Sept tours embrasées, un bilan catastrophique

Ce mercredi 26 novembre en fin d’après-midi, le quartier de Tai Po bascule dans l’horreur. Sept des huit tours de la résidence Hung Fook Court, construite en 1983, s’embrasent en quelques minutes. Le feu se propage à une vitesse foudroyante le long des échafaudages en bambou recouverts de filets de protection verts qui enveloppent ces immeubles de quarante étages en pleine rénovation. Des colonnes de fumée noire s’élèvent dans le ciel. Les images font le tour du monde.

Le bilan provisoire du 28 novembre fait état de 128 morts confirmés. Parmi les victimes figurent un pompier et deux employées de maison indonésiennes. On dénombre également 76 blessés. Près de 200 personnes demeurent portées disparues. Pour 89 d’entre elles, l’identification des corps reste impossible. Les équipes de secours ont déployé 2 311 pompiers pour venir à bout de ce brasier classé au niveau 5, le degré d’urgence maximal du territoire.
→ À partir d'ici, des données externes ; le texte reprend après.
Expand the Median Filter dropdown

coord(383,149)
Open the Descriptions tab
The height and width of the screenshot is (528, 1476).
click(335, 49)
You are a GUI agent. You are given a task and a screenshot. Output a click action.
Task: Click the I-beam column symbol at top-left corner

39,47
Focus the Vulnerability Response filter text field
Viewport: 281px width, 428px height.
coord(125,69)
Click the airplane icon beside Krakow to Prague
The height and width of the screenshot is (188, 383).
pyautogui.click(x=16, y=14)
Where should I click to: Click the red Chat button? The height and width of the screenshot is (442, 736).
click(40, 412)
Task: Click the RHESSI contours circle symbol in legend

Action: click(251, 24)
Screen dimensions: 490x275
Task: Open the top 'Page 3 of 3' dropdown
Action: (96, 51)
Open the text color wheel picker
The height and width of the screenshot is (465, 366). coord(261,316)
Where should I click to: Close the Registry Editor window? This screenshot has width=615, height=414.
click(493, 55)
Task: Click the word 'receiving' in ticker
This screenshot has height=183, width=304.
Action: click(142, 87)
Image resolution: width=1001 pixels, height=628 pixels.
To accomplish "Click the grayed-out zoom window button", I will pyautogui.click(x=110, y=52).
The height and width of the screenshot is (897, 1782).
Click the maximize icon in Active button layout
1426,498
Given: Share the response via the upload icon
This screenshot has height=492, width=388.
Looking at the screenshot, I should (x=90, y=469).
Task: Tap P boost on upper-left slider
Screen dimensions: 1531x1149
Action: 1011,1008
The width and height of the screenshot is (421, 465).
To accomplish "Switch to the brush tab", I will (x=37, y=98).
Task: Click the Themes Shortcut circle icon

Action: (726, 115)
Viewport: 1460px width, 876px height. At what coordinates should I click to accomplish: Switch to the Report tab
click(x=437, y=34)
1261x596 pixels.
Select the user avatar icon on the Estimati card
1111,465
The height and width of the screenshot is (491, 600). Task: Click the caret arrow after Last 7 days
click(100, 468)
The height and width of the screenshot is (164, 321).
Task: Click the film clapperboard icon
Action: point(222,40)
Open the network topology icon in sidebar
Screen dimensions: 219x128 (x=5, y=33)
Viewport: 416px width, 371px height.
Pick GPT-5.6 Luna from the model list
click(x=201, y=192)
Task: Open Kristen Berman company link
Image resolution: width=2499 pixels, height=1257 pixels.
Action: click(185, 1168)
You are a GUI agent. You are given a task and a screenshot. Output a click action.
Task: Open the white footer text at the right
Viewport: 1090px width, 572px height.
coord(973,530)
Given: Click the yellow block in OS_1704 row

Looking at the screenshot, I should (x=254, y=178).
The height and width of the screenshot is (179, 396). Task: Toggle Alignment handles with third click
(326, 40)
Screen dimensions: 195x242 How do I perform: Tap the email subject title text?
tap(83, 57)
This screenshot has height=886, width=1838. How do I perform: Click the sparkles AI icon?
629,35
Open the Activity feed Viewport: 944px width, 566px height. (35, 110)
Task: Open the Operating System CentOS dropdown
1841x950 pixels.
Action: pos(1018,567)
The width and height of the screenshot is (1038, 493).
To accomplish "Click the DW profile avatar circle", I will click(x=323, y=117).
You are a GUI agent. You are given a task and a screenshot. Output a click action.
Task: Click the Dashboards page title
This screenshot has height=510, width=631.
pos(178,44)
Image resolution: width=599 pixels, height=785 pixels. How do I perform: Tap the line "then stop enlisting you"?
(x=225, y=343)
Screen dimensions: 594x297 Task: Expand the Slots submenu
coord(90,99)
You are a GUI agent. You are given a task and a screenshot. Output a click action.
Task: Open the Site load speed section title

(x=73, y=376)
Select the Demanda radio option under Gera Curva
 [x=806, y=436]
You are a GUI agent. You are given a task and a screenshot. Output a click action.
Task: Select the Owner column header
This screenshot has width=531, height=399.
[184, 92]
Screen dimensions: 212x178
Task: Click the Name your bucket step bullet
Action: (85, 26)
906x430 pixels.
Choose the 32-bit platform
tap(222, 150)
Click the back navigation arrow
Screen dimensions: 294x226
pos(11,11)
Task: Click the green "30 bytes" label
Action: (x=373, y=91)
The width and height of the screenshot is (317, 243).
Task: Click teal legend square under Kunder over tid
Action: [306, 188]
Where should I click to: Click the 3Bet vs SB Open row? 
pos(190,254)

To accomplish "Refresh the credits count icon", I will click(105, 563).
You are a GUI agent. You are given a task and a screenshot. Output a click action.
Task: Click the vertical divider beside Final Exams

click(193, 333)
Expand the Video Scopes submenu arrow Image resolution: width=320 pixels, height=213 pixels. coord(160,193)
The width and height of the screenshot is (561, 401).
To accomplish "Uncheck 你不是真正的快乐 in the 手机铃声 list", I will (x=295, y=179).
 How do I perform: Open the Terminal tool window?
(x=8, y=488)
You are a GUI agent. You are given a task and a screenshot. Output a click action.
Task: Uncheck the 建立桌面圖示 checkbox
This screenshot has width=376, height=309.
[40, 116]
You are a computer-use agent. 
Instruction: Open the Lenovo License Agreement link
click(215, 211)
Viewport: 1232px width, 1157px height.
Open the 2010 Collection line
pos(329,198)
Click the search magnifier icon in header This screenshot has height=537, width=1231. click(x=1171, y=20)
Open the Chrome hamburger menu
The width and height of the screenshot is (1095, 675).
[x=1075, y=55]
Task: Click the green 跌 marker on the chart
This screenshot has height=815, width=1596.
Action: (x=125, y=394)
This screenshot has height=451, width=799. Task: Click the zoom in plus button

Des filets de protection transformés en pièges mortels

Les enquêteurs se penchent rapidement sur un élément troublant : les filets de protection verts qui recouvraient les échafaudages. Ces équipements auraient dû être ignifuges, c’est-à-dire résistants au feu. C’est ce qu’exige la directive technique APP070 du département des bâtiments. L’ingénieur Pan Cheuk-hung le confirme sans ambiguïté. Pourtant, ces filets se sont révélés hautement inflammables.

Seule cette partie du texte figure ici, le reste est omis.